À propos de Cass. 1re civ., 12 juin 2025, n° 23-22.003, publié au Bulletin

Une clarification  sur la charge de la preuve

En l’espèce, un bien indivis — ancien domicile conjugal — avait été attribué à l’un des ex-époux à titre onéreux par une ordonnance de non-conciliation. Plusieurs années après, à l’occasion de la liquidation du régime matrimonial, la cour d’appel a retenu une indemnité d’occupation jusqu’au jour du partage, au motif que l’ex-époux occupant n’apportait pas la preuve d’une restitution du bien.

La Cour de cassation censure cette analyse : la juridiction du fond ne pouvait faire l’économie d’une vérification concrète de la jouissance effective.
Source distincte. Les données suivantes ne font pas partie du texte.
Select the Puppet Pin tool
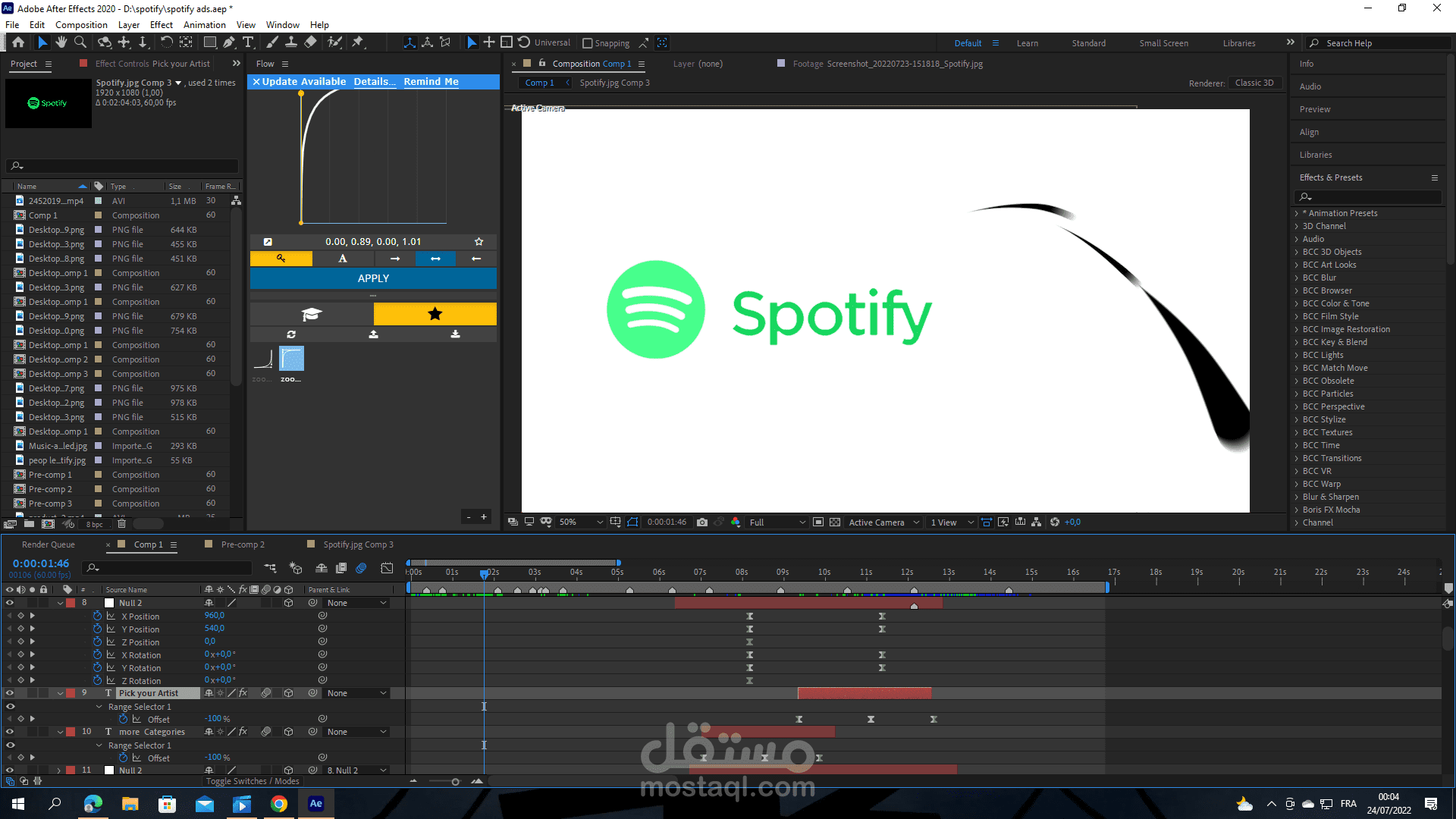 click(358, 42)
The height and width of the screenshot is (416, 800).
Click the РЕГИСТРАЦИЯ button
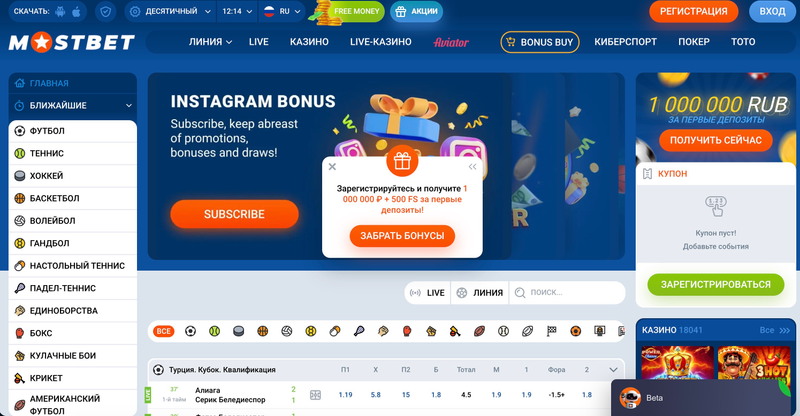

En statuant ainsi, elle a inversé la charge de la preuve au détriment de l’indivisaire et méconnu le principe même qui fonde la dette d’indemnité : l’occupation exclusive réelle du bien, au détriment des autres indivisaires.

L’article 815-9, alinéa 2, dispose que l’indivisaire qui use ou jouit privativement d’un bien indivis est redevable d’une indemnité. Il en résulte que :
- Ce n’est pas le partage différé, ni l’attribution temporaire du bien, qui fondent la dette ;
- C’est la jouissance exclusive et effective, empêchant les autres indivisaires d’user de leur droit, qui justifie l’indemnisation.

La Cour rappelle donc que la dette d’indemnité repose sur un fait juridique, qui doit être prouvé par celui qui l’invoque, selon les règles de droit commun de l’article 1353 du code civil.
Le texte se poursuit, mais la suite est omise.